Toleration was a compromise, because error has not part in truth. It came at the end of a series of religious wars, and is a foundation of the nation-state. But the nation-state is artificial: the large European empires were Protestant (the British) Catholic (the Habsburgs) and Orthodox (The Romanovs). The modern Russians have banned Jehovah’s Witness.
Well, they are heretics.
Religious freedom is a bogus and ill-considered pseudoright. In practice, it has been turned into a weapon that is almost solely used against Christianity across the West, and therefore it has to be abandoned. It has always been a charade anyhow; any religious belief or practice that challenges the state is always going to be banned no matter how sincerely held it may be. No one is about to let Aztecs start mass sacrificing to the sun or permit Druids to burn people in wicker baskets, no matter how historically legitimate their religious traditions are.
In like manner, any religion that harms the commonwealth merits similar outlaw status. Let people live among others of like religion if they wish to practice their religious traditions. How serious and sincere can their beliefs be anyway, and how much do those beliefs merit respect, if non-Christians would rather live in Christendom among Christians than where Islam, Hinduism, Shinto, or Judaism are the state religion?
Don’t be fooled by the appeal to imaginary fears for Protestants. The concept of religious freedom died the moment prayer was banned in the public schools and the coffin was nailed shut when Muslim immigration was encouraged.
Brother Cail expands.
The Church has always taught that we’re supposed to be free to practice the true faith, but not that false religions have any rights. Error has no rights. In practice, the Church has normally said states shouldn’t force people to convert or worship correctly, but that’s where their freedom ends; no one has a right to worship or proselytize for a false religion, and a state doesn’t have to allow them to.
The way they present it now — that every religion has an equal right to be practiced — goes much further into heresy, not to mention naive stupidity. They’re hoping that if we agree never to ban false religions, they’ll never try to ban ours where they’re dominant, which is a vain hope.
Yes, that means Catholic or Orthodox or Protestant nations could end up banning each other’s public worship along with non-Christian types. That would be preferable to Christian nations playing along with this New Age Churchian “all faiths have value and must be respected” garbage.

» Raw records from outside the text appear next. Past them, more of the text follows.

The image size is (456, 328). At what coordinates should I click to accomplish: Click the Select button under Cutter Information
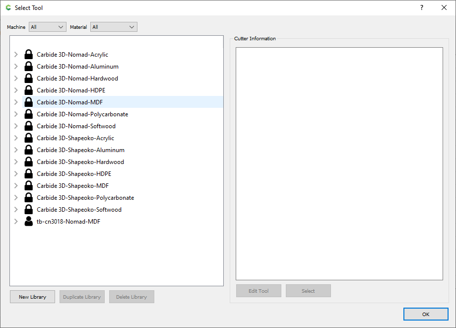[308, 291]
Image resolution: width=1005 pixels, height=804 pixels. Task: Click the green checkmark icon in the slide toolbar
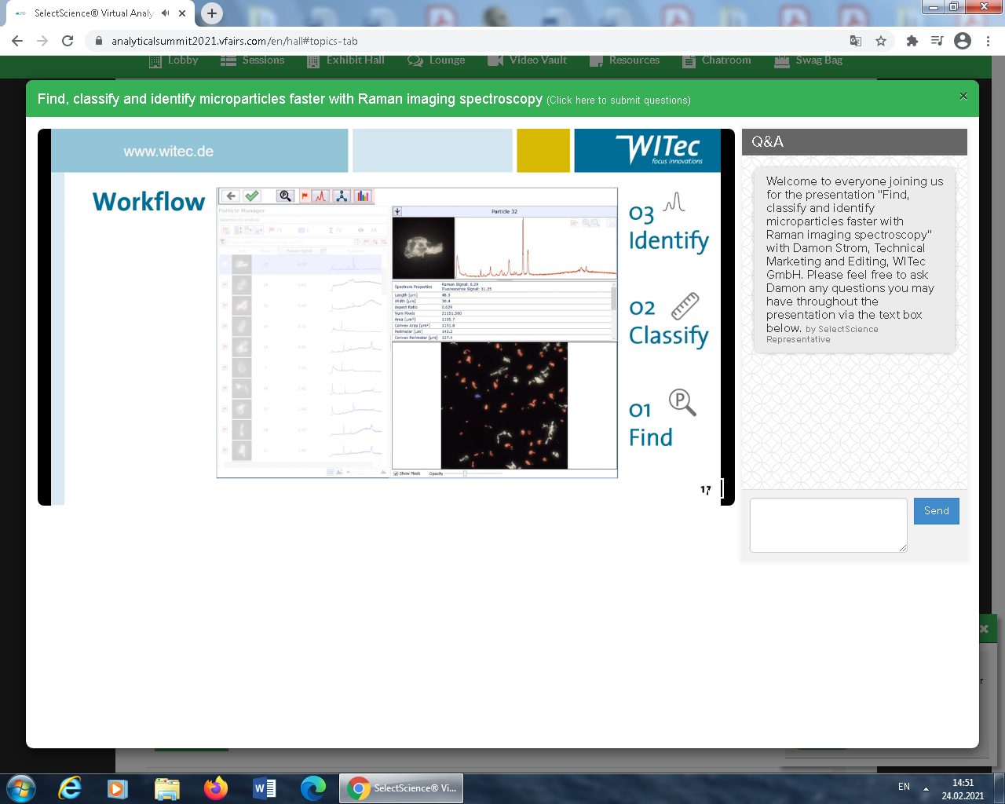pyautogui.click(x=252, y=196)
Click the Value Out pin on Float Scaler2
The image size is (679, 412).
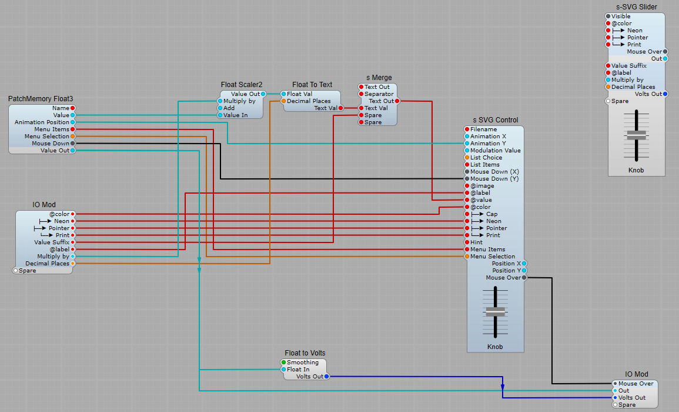click(x=264, y=94)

I see this as a form of pushback. The liberals would ban Christ. This has led to the Christians uniting, and as liberalism becomes one with the ideology of the Hittites or the worship of Ba’al, God may be merciful, and allow Christendom to be restored.
If we repent, he may bring revival. But this means that there will be truth, and truth is terrible, like a fire, removing error and not tolerating those who will preach evil.
The liberals have banned free speech. The wind is sown. The whirlwind will bring the fall of their religion. Which, like the fall of Babylon, will be great.
This is an interesting issue. History shows that you cannot keep God down and I sometimes wonder, in brave moments, if increasing “difficulty” would see the church flourish in NZ. Less numbers perhaps but more devotion, In my view a liberal church is no church at all – we cannot bring God down to our level of comfort like ticking boxes on a list of options when buying a car.
We have to deal with the parts of God’s character we find hard just as we embrace the parts we find easy. A friend who would claim to be a long standing Christian is being challenged by her long held view that God is love (and that’s about where it stops) in light of beautiful OT passages like Isiah 6. The concept of holiness, righteousness, judgement, sin, repentance and so on are novel and not quite what she wants. Its painful to watch but she needs to be challenged because she does not know the Gospel.